Bem, para resolver o caso, pegou um copo no frigobar e o pôs sobre o
seu artefato congelante, aparando as gotas que a caixinha de metal
barulhenta de cima teimava em mijar em cima da sua, logo abaixo.
Já no
Riazor, um hotelzinho modesto no Catete, também no Rio, eu achei bem
simpático que o ar fosse ligado da portaria no momento em que se
pegava as chaves, já no quarto bem fresquinho, desligava-o para me
deliciar com a água farta e quente da ducha abençoada pelo
aquecimento central.
Indo há
pouco fazer um eletrocardiograma e exame de esteira
encontrei
a sala geladíssima. Ao
comentar com duas auxiliares de enfermagem que conduziriam o exame
que elas deviam sair dali doentes com tanto frio, elas de imediato
começaram também a amaldiçoar a invenção. Lá,
por ser sistema central, nem
tinham jeito de reduzir
a friagem. Como eu
também não gostasse,
fizeram uma sabotagem: abriram
duas
vidraças
que pareciam lacradas
e fizeram
entrar um pouco do abençoado calor que vinha de fora. Agradeci
a cumplicidade e lamentaram
que tão logo eu saísse teriam que fechar novamente.
É
como diz o Jair: se as igrejas vendessem o inferno como um lugar
gelado, com certeza convenceriam os fiéis muito mais que com as
chamas e os caldeirõezinhos a ferver!
Foto: Internet - Uso livre - disponível em: http://upload.wikimedia.org/wikipedia/commons/c/ce/Air_Condition_Unit_Interior_View_USA.jpg
Delícia de texto. ainda mais porque rolou uma identificação. Eu fico muito incomodada em ambientes artificialmente gelados. Sempre acho que o abuso do ar-condicionado tem a ver com o status que esse aparelho representa.

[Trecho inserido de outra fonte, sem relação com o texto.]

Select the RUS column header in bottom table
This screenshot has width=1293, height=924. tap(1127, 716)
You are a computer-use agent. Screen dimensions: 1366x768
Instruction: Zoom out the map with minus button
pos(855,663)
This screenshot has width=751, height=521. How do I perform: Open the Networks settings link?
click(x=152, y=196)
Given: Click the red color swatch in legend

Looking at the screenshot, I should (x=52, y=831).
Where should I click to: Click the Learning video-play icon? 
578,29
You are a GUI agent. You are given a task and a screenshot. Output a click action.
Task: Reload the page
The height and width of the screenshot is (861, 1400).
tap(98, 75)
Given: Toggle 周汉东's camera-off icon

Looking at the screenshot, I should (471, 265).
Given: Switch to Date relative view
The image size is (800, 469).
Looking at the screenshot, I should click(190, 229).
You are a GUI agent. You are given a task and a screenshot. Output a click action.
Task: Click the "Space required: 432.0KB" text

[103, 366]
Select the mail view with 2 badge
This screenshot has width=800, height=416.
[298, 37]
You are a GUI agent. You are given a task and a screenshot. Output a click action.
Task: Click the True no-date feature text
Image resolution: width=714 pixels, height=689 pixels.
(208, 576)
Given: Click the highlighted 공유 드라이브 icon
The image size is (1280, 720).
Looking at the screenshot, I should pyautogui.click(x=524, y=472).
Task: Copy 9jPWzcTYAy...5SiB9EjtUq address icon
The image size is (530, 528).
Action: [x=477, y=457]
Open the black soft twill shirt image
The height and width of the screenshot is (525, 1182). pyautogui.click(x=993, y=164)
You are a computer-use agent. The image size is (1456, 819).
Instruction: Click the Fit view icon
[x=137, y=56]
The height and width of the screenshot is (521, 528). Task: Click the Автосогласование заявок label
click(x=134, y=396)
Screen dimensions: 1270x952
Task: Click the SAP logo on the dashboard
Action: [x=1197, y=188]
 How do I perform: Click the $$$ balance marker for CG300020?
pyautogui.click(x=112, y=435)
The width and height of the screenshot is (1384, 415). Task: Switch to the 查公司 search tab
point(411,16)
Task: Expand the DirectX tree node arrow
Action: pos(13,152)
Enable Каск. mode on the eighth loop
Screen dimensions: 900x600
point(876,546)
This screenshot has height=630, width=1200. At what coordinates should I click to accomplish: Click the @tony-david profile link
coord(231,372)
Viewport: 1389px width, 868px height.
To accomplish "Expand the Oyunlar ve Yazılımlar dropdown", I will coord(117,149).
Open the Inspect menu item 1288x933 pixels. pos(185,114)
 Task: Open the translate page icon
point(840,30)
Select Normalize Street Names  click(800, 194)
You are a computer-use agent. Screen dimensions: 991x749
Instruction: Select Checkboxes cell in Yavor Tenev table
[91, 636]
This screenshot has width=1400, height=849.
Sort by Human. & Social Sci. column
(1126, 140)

ResponderExcluirO frio do ar condicionado ou o calor excessivo? Como contemplar alunos que morrem de frio e os que, à mesma medida, morrem de calor? E ao mesmo tempo? Você quer me matar de frio? Estou derretendo de calor.
ResponderExcluirO que fazer? O aluno interrompe a aula para pedir para salvá-lo do horror do ar gelado...
Estando esses dias na Bélgica, fim de verão, imagino: será que ocorre algo assim aqui também, guardando a lógica de ar condicionado quente?
Djair, um abraço. Obrigado pelo texto.